YOUR GOAL: How many lines in the records below contain the string "pixel"? Give only the number.
····················
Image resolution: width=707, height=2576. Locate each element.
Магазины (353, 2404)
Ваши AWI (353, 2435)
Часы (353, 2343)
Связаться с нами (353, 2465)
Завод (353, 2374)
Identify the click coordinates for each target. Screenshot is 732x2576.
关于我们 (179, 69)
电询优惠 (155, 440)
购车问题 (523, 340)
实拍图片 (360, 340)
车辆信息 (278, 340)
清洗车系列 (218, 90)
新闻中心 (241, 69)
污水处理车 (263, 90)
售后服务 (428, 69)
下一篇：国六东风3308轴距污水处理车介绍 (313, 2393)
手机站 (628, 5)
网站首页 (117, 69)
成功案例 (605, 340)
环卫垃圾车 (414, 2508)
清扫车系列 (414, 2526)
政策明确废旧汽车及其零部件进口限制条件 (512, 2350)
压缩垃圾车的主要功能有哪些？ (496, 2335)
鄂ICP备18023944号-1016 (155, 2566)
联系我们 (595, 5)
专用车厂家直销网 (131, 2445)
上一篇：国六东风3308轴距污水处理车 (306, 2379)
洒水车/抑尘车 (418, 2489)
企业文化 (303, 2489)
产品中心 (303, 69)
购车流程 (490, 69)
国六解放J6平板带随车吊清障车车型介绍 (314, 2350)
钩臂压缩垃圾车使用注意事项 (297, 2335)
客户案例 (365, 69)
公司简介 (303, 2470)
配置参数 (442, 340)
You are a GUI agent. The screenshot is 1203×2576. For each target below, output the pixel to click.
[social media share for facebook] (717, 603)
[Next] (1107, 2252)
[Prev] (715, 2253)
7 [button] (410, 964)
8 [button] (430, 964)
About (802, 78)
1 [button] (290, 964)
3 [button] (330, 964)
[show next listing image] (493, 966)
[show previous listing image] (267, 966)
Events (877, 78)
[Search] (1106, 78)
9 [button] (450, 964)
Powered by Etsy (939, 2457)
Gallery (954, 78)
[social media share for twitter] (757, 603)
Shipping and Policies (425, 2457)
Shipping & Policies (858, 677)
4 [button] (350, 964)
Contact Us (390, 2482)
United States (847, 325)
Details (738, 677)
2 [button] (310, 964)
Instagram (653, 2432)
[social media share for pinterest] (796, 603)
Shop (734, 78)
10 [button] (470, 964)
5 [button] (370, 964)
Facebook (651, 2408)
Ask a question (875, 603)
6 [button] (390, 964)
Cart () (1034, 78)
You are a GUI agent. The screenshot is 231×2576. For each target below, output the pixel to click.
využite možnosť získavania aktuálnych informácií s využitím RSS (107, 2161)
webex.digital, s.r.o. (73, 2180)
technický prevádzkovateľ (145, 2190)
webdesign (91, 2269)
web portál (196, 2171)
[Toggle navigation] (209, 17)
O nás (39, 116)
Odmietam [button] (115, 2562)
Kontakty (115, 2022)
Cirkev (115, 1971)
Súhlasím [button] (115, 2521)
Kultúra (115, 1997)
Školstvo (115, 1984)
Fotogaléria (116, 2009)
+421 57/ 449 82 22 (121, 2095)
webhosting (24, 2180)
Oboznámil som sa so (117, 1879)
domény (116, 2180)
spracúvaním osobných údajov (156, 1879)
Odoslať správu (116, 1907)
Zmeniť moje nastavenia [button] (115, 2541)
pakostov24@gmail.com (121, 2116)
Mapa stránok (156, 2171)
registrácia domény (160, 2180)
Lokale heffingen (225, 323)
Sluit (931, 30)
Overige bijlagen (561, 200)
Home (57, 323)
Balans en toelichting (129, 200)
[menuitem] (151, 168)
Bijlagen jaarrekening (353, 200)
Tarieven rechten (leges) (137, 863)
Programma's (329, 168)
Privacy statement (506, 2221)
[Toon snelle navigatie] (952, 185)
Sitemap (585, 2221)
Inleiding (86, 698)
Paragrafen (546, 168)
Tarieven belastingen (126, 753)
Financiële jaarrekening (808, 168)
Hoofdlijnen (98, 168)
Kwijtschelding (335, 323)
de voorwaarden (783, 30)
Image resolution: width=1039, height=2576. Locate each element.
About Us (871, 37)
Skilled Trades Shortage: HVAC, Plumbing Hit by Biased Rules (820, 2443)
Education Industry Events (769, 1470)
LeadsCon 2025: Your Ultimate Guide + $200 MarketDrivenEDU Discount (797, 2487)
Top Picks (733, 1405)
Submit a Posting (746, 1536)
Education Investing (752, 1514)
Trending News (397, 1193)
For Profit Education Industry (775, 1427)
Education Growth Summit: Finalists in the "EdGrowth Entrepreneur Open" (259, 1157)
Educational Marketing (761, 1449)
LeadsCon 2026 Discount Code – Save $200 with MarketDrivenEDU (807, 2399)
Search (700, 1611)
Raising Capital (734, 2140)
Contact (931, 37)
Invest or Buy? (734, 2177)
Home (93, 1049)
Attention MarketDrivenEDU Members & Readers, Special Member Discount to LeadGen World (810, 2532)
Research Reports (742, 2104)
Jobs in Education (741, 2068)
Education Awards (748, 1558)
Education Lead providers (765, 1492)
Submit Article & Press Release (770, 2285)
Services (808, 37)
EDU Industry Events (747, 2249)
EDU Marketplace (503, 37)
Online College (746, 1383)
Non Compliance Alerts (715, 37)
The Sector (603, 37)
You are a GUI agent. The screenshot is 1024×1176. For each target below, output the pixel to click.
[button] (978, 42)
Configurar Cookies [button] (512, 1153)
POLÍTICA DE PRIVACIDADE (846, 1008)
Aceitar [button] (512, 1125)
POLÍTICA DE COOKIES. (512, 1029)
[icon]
····················
SOLVED EXERCISE: 3